There were two men sitting behind a desk. I had just been reading my essay to the judges of the literary competition. These men looked exactly the same, like they were going to judge me. The woman said, ‘Take off your clothes, my dear.’ I was very shy. I had never shown my body to any man. But I also knew I had to obey orders.

  “The woman told me not to worry, this was no different than seeing a doctor. I stripped to my underwear and then the three of them started talking about me. It was terrible, so humiliating, like I was a farm animal at market. They were talking about my legs, my breasts, my ass, my mouth, my hair, everything. Then one of the men said, ‘We will have to do something about the eyes, of course.’ And the other said, ‘That is no problem, a simple procedure.’

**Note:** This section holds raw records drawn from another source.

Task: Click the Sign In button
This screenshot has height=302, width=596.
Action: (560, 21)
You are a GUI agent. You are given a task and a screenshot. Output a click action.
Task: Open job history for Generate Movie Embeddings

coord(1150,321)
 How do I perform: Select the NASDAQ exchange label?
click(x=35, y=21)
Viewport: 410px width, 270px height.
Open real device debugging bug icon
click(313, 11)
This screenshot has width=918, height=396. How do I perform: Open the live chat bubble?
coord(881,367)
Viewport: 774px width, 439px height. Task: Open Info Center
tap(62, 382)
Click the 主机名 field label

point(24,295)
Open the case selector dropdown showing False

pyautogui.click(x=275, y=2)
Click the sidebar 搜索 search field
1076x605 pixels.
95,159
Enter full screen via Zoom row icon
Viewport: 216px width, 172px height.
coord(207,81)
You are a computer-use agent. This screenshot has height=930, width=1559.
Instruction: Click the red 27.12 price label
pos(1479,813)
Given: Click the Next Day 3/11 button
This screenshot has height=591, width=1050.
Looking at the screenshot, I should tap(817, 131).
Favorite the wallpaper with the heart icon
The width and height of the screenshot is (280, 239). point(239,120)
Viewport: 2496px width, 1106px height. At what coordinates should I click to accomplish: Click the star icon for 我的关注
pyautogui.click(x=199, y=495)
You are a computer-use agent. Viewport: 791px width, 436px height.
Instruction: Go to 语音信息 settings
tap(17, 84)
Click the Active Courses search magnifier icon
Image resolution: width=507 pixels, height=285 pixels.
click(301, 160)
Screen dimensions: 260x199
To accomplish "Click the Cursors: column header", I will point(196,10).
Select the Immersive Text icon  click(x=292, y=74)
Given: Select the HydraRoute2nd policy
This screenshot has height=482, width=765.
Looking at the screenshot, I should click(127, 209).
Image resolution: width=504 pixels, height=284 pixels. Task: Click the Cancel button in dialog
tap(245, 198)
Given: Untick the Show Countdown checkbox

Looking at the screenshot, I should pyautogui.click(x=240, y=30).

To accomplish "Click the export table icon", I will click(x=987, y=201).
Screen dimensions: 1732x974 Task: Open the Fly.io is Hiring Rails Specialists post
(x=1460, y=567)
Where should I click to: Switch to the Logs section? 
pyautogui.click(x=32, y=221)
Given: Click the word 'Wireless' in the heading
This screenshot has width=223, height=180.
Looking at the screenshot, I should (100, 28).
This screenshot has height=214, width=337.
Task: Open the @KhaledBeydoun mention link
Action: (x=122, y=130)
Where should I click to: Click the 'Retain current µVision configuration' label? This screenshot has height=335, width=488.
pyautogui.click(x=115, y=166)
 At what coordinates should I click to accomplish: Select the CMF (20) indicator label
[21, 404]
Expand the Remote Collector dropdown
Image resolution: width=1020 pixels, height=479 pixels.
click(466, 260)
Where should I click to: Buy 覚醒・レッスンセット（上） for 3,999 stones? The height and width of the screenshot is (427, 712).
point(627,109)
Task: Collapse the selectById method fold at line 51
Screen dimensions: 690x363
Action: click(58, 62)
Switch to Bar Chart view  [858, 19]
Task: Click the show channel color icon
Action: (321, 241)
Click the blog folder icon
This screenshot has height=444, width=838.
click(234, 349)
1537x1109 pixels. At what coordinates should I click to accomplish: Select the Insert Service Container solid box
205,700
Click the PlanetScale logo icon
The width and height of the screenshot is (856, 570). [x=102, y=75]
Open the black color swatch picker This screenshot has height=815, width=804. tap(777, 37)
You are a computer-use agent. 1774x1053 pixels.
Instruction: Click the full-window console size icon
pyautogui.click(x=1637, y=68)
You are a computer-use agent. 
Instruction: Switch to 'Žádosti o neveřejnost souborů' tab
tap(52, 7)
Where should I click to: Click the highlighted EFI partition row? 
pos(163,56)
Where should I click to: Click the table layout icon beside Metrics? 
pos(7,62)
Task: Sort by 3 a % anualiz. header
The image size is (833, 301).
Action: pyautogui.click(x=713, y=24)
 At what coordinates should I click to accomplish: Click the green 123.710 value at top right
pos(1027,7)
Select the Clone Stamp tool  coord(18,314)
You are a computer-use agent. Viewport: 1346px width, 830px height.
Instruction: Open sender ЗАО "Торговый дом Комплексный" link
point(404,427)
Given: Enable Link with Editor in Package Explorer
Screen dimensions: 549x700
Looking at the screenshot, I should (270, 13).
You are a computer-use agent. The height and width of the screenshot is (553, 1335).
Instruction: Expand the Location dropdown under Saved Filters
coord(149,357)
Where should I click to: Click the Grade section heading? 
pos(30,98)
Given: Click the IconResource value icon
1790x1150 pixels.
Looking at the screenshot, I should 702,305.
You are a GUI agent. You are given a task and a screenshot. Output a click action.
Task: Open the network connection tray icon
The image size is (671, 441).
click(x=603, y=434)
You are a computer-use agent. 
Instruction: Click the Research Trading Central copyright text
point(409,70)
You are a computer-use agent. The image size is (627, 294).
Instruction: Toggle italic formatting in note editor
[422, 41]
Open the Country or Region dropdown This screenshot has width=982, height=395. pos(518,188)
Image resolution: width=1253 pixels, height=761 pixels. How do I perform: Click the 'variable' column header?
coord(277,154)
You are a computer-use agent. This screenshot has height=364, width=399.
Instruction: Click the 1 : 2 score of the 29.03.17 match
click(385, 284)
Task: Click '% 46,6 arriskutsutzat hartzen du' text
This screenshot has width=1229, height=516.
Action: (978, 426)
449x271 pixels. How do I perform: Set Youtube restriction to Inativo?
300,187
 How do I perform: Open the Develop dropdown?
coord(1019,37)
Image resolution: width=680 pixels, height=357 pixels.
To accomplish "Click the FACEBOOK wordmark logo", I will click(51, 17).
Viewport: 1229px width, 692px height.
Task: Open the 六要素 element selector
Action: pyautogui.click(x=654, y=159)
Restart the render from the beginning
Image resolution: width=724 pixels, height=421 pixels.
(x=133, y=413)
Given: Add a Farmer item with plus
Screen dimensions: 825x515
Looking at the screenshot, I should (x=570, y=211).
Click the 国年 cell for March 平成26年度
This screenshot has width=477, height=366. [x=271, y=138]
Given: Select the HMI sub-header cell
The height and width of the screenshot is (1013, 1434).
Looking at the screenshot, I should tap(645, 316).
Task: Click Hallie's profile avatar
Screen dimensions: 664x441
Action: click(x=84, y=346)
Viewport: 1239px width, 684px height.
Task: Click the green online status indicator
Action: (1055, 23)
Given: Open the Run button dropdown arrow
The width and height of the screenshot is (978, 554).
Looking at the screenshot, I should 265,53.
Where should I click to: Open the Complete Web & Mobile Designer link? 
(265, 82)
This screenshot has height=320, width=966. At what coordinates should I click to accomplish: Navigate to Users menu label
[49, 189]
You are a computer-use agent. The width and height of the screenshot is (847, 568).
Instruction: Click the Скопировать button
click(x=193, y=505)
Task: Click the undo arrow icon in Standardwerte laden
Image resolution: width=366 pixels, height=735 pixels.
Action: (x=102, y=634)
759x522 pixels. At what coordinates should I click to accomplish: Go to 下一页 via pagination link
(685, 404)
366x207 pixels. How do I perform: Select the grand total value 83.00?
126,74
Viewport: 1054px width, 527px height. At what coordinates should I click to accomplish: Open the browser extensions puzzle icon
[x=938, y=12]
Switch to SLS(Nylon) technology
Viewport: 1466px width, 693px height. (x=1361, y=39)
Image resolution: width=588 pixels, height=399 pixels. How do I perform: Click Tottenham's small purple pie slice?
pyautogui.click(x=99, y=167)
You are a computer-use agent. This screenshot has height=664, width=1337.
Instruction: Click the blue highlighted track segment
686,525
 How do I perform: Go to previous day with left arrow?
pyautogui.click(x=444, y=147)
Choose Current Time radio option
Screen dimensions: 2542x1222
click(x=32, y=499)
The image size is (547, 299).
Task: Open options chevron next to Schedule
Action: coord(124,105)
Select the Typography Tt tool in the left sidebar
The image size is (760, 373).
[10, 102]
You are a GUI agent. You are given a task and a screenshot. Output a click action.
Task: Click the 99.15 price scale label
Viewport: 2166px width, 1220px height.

  “I could not believe it. All my life, the doctors in Perm had said they could do nothing for me. They said my problem was not serious enough to justify the cost of an operation. Anyway, the woman told me to get dressed again. The men talked quietly for a moment. Then one of them told me I had been selected for a great honor. That September, I would return to Moscow to receive special training at an elite academy. I would learn to undertake duties that would be of great service to the motherland. If I completed the training satisfactorily, I would be given the finest clothes and my own Moscow apartment. My parents too would be granted improved accommodation.

  “It was incredible, like a fairy tale, like becoming a movie star. When I told my mother, she burst into tears. She was so proud. Even my father cried for joy. That summer, I had my operation at last, carried out by the same doctor who had told me it would be impossible. I threw away my glasses. When I got on the train for Moscow, I was sad to be leaving home. But I was so excited also. I could not believe that fate had chosen me for such great fortune.”

  Carver shifted position on the sofa, cleared his throat. “What happened when you got to Moscow?”